I thought your mention seems reasonable. then I mesured various locking
performance.

		no-contention	read-read contetion	read-write contention
w/o patch	4627 ms		 7575 ms		 N/A
mutex		5717 ms		33872 ms (!)		14793 ms
rw-semaphoe	6846 ms		10734 ms		36156 ms (!)
seqlock		4754 ms		 7558 ms		 9373 ms

Umm, seqlock is significantly better than other.

<testcase>
	readtitle.c	read proctitle 1,000,000 times
	setproctitle.c	infinite loop of setproctitle()

no-contention: 
	./readtitle 1

read-read contention:
	./readtitle 1 &; ./readtitle 1&; wait

read-write contention
	./setproctitle
	[switch other terminal]
	./readtitle `pidof setproctitle`


I agree this testcase is too pessimistic. ps doesn't read /proc/{pid}/cmdline
so frequently. however if we need to concern DoS attack, we need to mesure
pessimistic scenario.

Plus, this result indicate setproctitle-seqlock doesn't need timeout nor
max spin.


Download attachment "setproctitle-mutex.patch" of type "application/octet-stream" (3760 bytes)

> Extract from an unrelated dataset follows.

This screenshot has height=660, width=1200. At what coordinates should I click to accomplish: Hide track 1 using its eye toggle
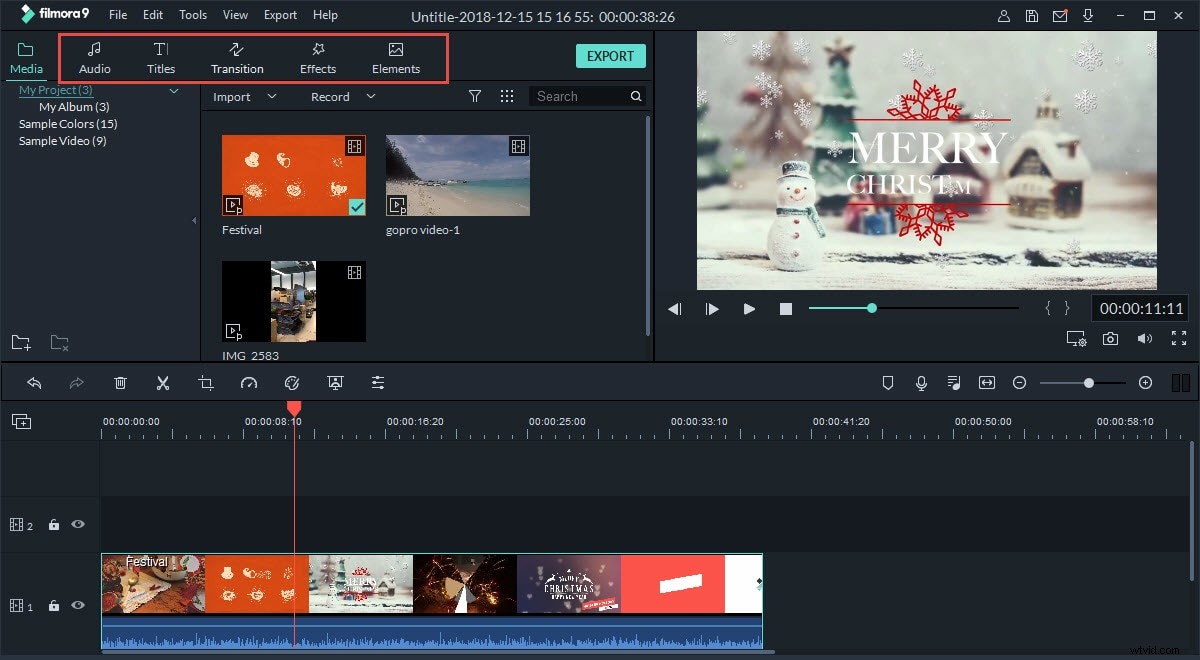80,604
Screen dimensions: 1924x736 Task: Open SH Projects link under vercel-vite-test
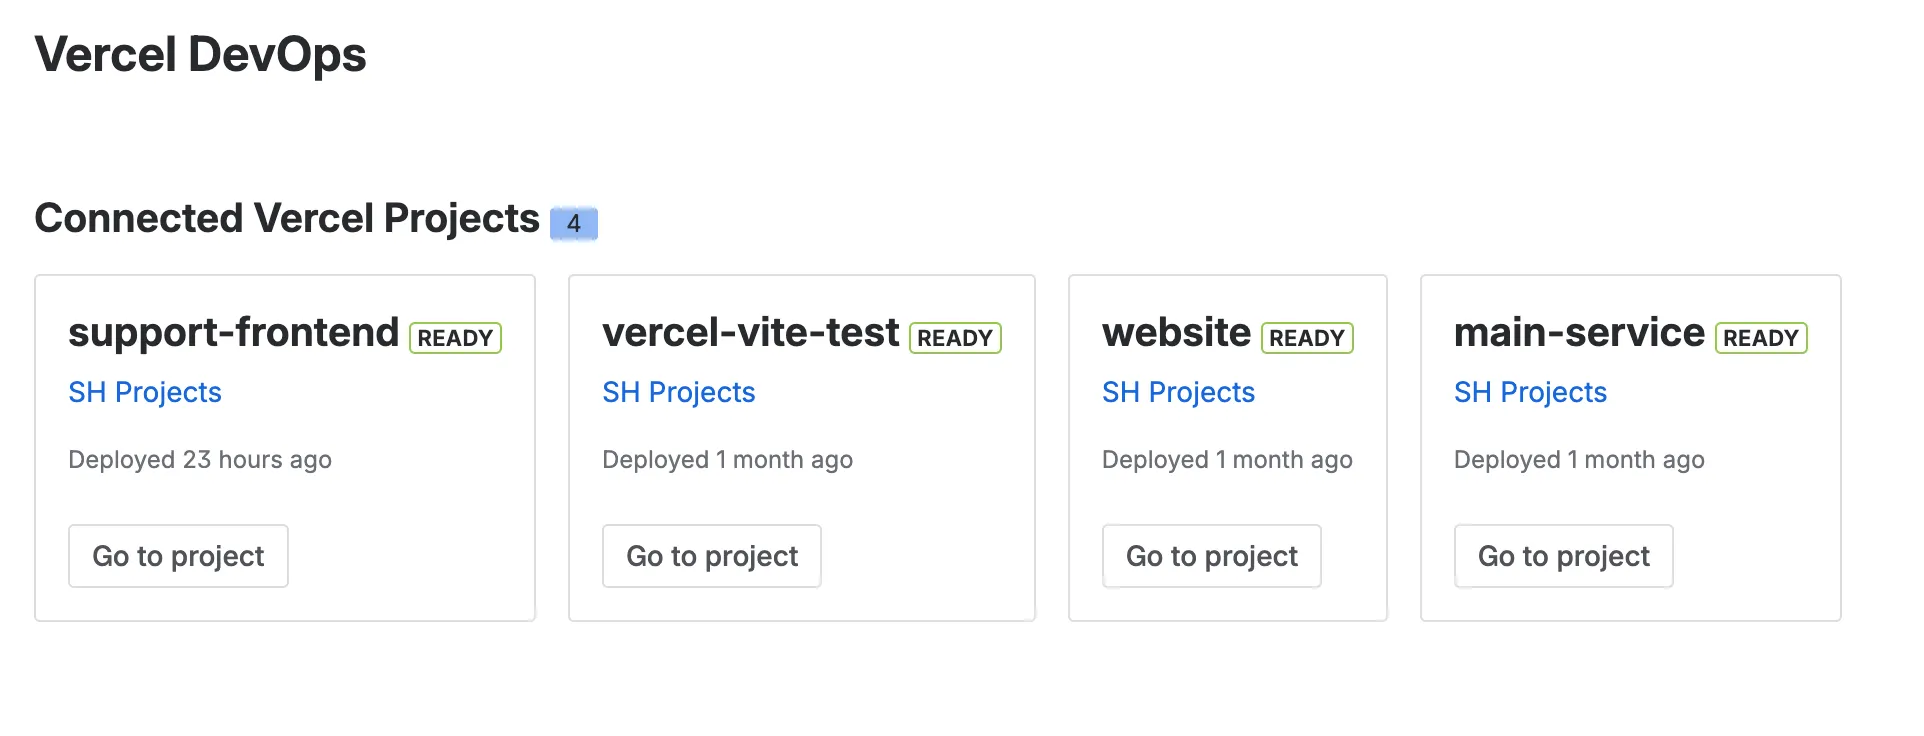tap(678, 392)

Download attachment "setproctitle-rwmutex.patch" of type "application/octet-stream" (3378 bytes)

Download attachment "setproctitle-seqlock.patch" of type "application/octet-stream" (4138 bytes)

Download attachment "readtitle.c" of type "application/octet-stream" (672 bytes)

Download attachment "setproctitle.c" of type "application/octet-stream" (571 bytes)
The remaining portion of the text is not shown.